The use of the terms "a" and "an" and "the" and similar referents in the context of describing the invention (especially in the context of the following claims) are to be construed to cover both the singular and the plural, unless otherwise indicated herein or clearly contradicted by context. The terms "comprising," "having," "including," and "containing" are to be construed as open-ended terms (i.e., meaning "including, but not limited to,") unless otherwise noted. Recitation of ranges of values herein are merely intended to serve as a shorthand method of referring individually to each separate value falling within the range, unless otherwise indicated herein, and each separate value is incorporated into the specification as if it were individually recited herein.

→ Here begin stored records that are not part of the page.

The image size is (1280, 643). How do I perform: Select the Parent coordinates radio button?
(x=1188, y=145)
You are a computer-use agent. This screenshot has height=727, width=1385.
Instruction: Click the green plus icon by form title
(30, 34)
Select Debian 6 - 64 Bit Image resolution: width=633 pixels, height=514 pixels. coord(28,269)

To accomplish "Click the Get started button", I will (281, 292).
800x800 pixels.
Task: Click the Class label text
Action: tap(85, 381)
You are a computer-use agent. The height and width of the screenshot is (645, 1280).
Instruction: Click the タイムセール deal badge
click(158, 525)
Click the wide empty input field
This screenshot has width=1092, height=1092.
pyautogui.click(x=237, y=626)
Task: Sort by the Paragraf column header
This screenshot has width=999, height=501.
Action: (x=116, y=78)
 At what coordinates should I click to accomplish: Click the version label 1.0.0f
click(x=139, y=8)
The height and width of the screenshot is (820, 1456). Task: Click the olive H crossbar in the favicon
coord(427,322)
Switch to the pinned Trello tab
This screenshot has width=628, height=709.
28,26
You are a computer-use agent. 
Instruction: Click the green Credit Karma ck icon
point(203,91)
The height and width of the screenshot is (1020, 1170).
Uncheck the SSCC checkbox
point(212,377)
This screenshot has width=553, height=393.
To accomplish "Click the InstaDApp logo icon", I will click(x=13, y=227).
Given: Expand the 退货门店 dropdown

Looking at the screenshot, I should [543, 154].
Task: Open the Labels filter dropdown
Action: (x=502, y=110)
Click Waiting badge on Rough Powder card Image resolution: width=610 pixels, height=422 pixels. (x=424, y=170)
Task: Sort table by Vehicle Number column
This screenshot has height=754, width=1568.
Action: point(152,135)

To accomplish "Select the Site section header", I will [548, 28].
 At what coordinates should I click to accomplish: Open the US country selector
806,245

All methods described herein can be performed in any suitable order unless otherwise indicated herein or otherwise clearly contradicted by context. The use of any and all examples, or exemplary language (e.g., "such as") provided herein, is intended merely to better illuminate the invention and does not pose a limitation on the scope of the invention unless otherwise claimed. No language in the specification should be construed as indicating any non-claimed element as essential to the practice of the invention.

Preferred embodiments of this invention are described herein, including the best mode known to the inventors for carrying out the invention. Variations of those preferred embodiments may become apparent to those of ordinary skill in the art upon reading the foregoing description. The inventors expect skilled artisans to employ such variations as appropriate, and the inventors intend for the invention to be practiced otherwise than as specifically described herein. Accordingly, this invention includes all modifications and equivalents of the subject matter recited in the claims appended hereto as permitted by applicable law. Moreover, any combination of the above-described elements in all possible variations thereof is encompassed by the invention unless otherwise indicated herein or otherwise clearly contradicted by context.